That'd be a b*tch to repair!
You forgot to mention SCH40 fittings into metal and no unions.
The one I most wish I had a photo of was a homemade popup body for a brass impact head. It was welded together from thick-wall aluminum tubing and plate.
Wow, there's one no-one thought of - need a quick valve box? Cut the bottom out of your Irribucket.
Teflon tape instead of paste on pump connections
Paste instead of tape on valves
NO wire connectors on solenoids
Greenskeeper - used to have a friend whose mantra was "do the math"
NO conduit on control wire, just tack it to wall
Rain sensor mounted on PVC pipe in watering area
No concrete pad under pump - wood or dirt
Sleeves installed at bottom of concrete so you have to 90 up into them
Water meter boxes poking several inches up from grade
Backflows in middle of lawn
Rotors on risers in plant beds
Rotors throwing into corners with no spray to pick up the slack
Jumbo boxes with (2) 1" valves in them - no names mentioned
Rotors on risers in beds?
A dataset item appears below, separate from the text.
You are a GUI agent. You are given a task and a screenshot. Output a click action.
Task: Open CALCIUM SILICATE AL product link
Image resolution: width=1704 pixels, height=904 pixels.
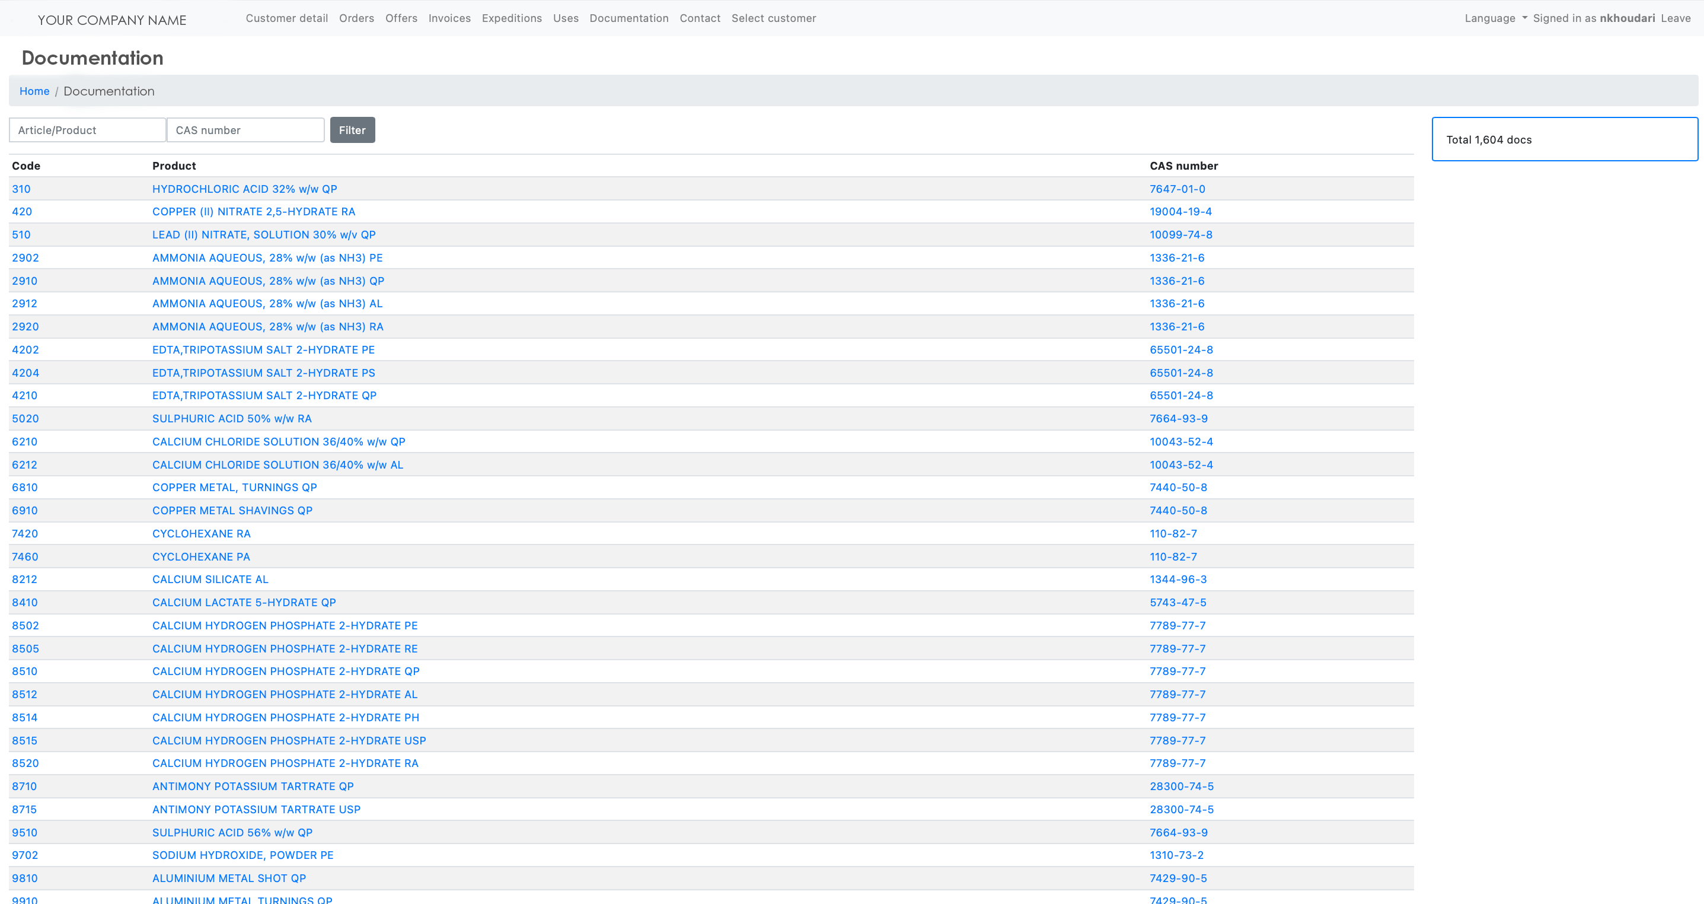pos(210,580)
Get thee to a Texas exam. Impact heads on risers do yeoman work in all sorts of applications.
Not impacts, not shrub bodies - pop-up rotors on risers so they can shoot over plants and get some turf. You forget - this is Florida irrigation
Have you seen how well a 5' riser bends when a rotor is working on top of it, and it's not attached to a wall or fence? Pretty funny.
Not if you use the CSR method.
Hmmm, not something I see much of, but I have included a hidden hipop rotor in a shrub, when it was otherwise going to stick out like the proverbial thumb. Beyond impacts, and Toro 300 stream rotors, you don't get much close-in watering from a popup rotor on a riser.
I've used hi-pops (12") in beds also, especially liriope or jasmine, but I'm talking about regular 4" pops on white risers above the plants.